On June 1, 2012, Technologies Scan Corp., a Nevada corporation (the “Registrant”), dismissed GBH CPAs, PC (“GBH”) as the Registrant’s principal accountant effective on such date. The reports of GBH on the Registrant’s financial statements for the two fiscal years ended March 31, 2011 and 2010 did not contain an adverse opinion or a disclaimer of opinion and were not qualified or modified as to uncertainty, audit scope, or accounting principles, with the exception of a qualification with respect to uncertainty as to the Registrant’s ability to continue as a going concern. The Registrant engaged KBL, LLP (“KBL”) as its new principal accountant effective as of June 1, 2012. The decision to change accountants was recommended and approved by the Registrant’s Board of Directors.

During the two fiscal years ended March 31, 2011 and 2010, and the subsequent interim period through June 1, 2012, the date of dismissal, there were no disagreements with GBH on any matter of accounting principles or practices, financial statement disclosures, or auditing scope or procedures, which disagreement(s), if not resolved to the satisfaction of GBH, would have caused it to make reference to the subject matter of the disagreement(s) in connection with its report, nor were there any “reportable events” as defined in Item 304(a)(1)(v) of Regulation S-K.

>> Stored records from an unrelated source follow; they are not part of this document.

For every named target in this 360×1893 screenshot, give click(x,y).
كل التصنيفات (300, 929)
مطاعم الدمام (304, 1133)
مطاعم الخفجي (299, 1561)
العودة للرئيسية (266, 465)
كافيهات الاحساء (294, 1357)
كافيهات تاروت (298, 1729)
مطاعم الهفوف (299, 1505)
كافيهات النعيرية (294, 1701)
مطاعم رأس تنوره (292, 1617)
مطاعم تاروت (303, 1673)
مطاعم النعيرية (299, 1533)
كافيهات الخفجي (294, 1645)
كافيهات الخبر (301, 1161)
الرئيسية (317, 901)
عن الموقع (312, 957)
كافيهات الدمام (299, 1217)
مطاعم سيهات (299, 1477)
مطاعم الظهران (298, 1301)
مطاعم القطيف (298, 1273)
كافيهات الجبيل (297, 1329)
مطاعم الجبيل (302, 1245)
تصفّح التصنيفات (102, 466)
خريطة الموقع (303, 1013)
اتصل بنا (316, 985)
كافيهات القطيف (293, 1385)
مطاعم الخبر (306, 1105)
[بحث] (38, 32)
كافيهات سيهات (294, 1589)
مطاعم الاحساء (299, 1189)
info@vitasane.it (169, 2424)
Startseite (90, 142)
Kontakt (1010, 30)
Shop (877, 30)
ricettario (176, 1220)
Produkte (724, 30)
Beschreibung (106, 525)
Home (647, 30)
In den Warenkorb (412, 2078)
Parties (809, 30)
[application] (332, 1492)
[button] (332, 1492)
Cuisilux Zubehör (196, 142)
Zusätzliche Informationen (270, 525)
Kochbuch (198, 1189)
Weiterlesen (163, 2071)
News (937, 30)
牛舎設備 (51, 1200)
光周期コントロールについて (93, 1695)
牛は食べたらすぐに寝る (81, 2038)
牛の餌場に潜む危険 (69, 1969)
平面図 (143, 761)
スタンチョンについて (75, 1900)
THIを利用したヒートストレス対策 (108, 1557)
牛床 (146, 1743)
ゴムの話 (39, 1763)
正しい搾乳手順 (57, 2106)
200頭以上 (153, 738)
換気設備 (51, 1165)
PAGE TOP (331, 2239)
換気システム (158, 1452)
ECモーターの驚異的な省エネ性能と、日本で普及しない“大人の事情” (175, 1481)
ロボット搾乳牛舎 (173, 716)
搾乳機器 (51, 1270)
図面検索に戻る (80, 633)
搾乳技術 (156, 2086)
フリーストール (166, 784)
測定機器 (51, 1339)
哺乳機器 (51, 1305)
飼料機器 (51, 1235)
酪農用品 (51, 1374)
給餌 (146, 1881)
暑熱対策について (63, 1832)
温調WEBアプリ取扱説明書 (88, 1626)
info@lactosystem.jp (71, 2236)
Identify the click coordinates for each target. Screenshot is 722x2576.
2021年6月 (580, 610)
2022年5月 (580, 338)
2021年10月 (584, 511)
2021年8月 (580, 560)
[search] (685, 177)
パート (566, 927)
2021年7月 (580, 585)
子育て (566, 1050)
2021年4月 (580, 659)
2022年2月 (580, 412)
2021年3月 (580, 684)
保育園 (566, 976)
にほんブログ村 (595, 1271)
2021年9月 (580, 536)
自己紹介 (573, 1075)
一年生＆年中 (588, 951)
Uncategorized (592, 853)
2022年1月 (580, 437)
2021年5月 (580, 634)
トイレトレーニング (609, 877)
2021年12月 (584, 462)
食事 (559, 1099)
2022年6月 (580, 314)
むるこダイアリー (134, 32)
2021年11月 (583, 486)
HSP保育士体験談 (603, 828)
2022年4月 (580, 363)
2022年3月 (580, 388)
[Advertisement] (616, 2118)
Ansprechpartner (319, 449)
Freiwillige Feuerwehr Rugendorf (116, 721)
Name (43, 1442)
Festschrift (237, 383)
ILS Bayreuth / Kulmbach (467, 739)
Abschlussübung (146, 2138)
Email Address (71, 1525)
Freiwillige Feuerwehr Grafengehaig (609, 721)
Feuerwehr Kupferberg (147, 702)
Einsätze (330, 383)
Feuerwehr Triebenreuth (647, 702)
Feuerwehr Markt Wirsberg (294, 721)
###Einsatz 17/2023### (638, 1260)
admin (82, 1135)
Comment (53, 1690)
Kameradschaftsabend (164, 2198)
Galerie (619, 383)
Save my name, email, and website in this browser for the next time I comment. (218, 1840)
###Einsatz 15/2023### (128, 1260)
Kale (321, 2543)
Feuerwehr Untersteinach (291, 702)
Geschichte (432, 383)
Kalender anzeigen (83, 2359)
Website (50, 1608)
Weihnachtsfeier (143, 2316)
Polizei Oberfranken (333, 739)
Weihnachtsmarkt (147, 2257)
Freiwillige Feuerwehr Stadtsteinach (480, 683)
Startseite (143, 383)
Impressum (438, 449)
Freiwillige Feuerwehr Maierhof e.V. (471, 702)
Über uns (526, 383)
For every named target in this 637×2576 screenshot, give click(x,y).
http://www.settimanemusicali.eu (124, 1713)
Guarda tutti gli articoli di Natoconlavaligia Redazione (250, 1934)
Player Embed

The Registrant engaged KBL as the Registrant’s new independent accountant as of June 1, 2012.  During the two fiscal years ended March 31, 2011 and 2010, and the subsequent interim period through June 1, 2012, neither the Registrant nor anyone on the Registrant’s behalf consulted KBL regarding either: (i) the application of accounting principles to a specified transaction, either completed or proposed or the type of audit opinion that might be rendered on the Registrant’s financial statements; or (ii) any matter that was either the subject of a “disagreement,” as that term is defined in Item 304(a)(1)(iv) of Regulation S-K, or a “reportable event,” as that term is defined in Item 304(a)(1)(v) of Regulation S-K.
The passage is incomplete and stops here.